Banks buy and sell foreign currencies on their own behalf and on behalf of their clients, which are other banks, rich individuals, companies, institutional fund managers, hedge funds and pension funds. Banks and their clients can own currency worth hundreds of millions or even billions of pounds, and stand to lose a lot if that currency drops in value. As a result, the foreign exchange markets tend to be very active, with trading on the 'spot markets' (markets where currencies that are bought and sold are delivered within three days) amounting to over $1.4 trillion every day.
Jobs in foreign exchange tend to fall into one of five categories: sales, trading, structuring, and strategy. Sales jobs in foreign exchange are usually divided between different client types, with some salespeople specialising in hedge funds, while others sell only to companies, for example.
Trading jobs are usually split between 'vanilla' and spot trading, where products are simple and trades are easy to execute, and more complex exotic derivatives trading. Vanilla FX products include simple FX futures, where traders buy and sell contracts giving the right to buy a currency at a particular price at a point in the future. In the past five years, the number of FX traders employed by banks has fallen as simple trades are increasingly performed electronically. In 2003 the global volume of FX traded electronically doubled to $8 trillion according to Greenwich Associates, a US research company.
While simple FX trading is increasingly automated, trading exotic FX derivative products remains labour intensive. Exotic FX derivatives include digital options, in which if a currency hits a pre-arranged price, the purchaser gets an all-or-nothing payout. - If the pre-arranged currency price is not met, the purchaser gets nothing at all. But even if the price is only just reached, the purchaser gets the whole payout, the same as if the price is far exceeded.
It is the role of structurers working in the FX department to assemble these and more complex exotic derivative products on behalf of clients. This is a very mathematical role and structurers must be both strongly numerate and knowledgeable of computer programming languages such as C in order to write the programmes which are used to price complicated derivatives.
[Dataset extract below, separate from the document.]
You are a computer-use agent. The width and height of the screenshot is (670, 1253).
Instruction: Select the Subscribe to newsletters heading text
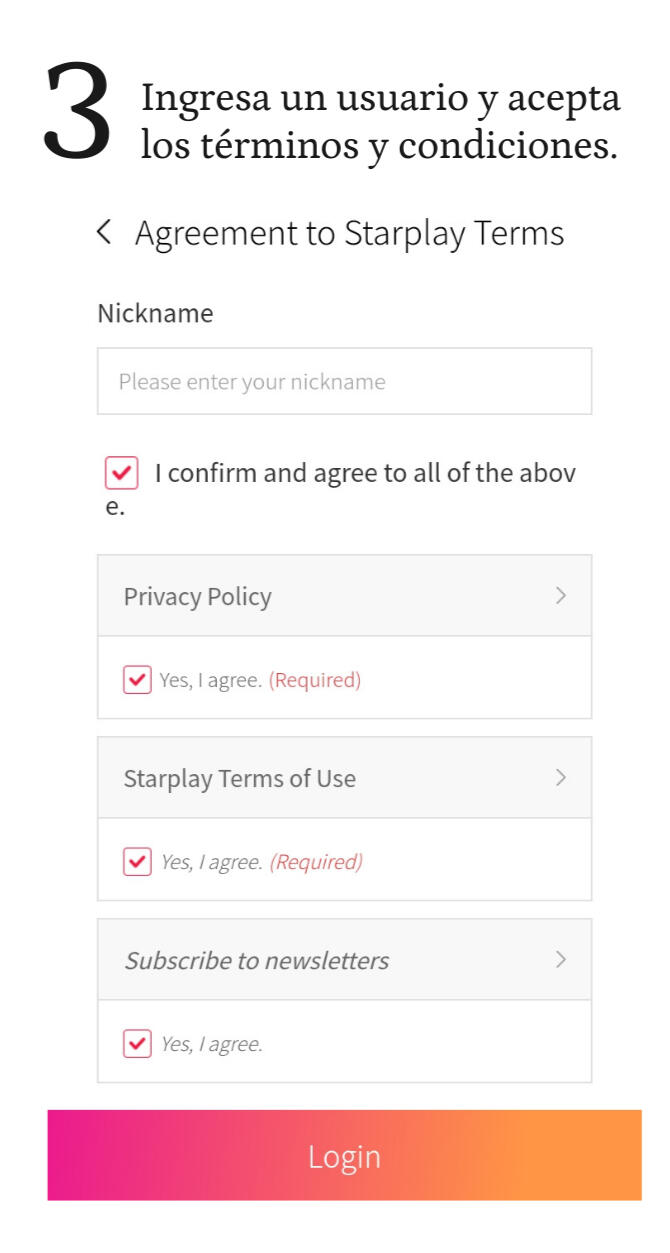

David Weiss, an associate currency structurer at Bank of America said structurers have the best of both worlds: they have client contact like sales people, and market exposure like traders. 'A client calls a salesperson and says they want to hedge their exposure to a particular currency. It is up to us to put together a product that meets their needs, given current market conditions.'
Foreign exchange strategists look at macroeconomic events and foreign exchange flows in order to identify trading opportunities and possible risks, such as the value of one currency falling, or 'depreciating,' against another. When the value of a currency rises compared to another it is known as 'appreciation'. Strategists produce written research which is used by the salespeople to keep clients informed of what's happening in the FX markets. A salesman in a European bank in London says: 'We call clients every day to let them know what's going on and provide them with ideas about how to neutralise currency risks.'
Citigroup, UBS and HSBC are among the banks with the biggest activities in the global FX markets. The landscape of the FX market changed dramatically in 1999 when eleven countries of the European Union gave up their own currencies in favour of the euro. In the years after its launc, the value of the euro fell by more than 30%, while the value of the dollar rose. In 2003, however, foreign exchange markets were coloured by the rising euro, which appreciated 16.5 % during the year vs. the US dollar. The dollar's decline can be partially attributed to the country's large current account deficit, which stood at around $500 billion in 2003.
If you want to work in FX you will usually need to apply to a broader department. At Goldman Sachs, for example, aspiring FX trainees enter the fixed income, currencies and commodities department, where they may end up working with either FX or fixed income products. At UBS, trainees enter the rates and currencies business, where they could work with government bonds or commodities, as well as FX. At Deutsche Bank, trainees enter the global markets department, and rotate between two or three product areas, one of which may be foreign exchange.
Karen McKinley, head of graduate recruitment at the Royal Bank of Scotland, which also offers FX positions as part of a broader training programme, said the skills required vary depending upon the job. She said FX salespeople need to be good communicators, while traders need to be good at maths; language skills are a distinct advantage.
FX structurers are rarely recent graduates: they usually have a higher qualification in a mathematically related subject; many are mathematically related PhDs.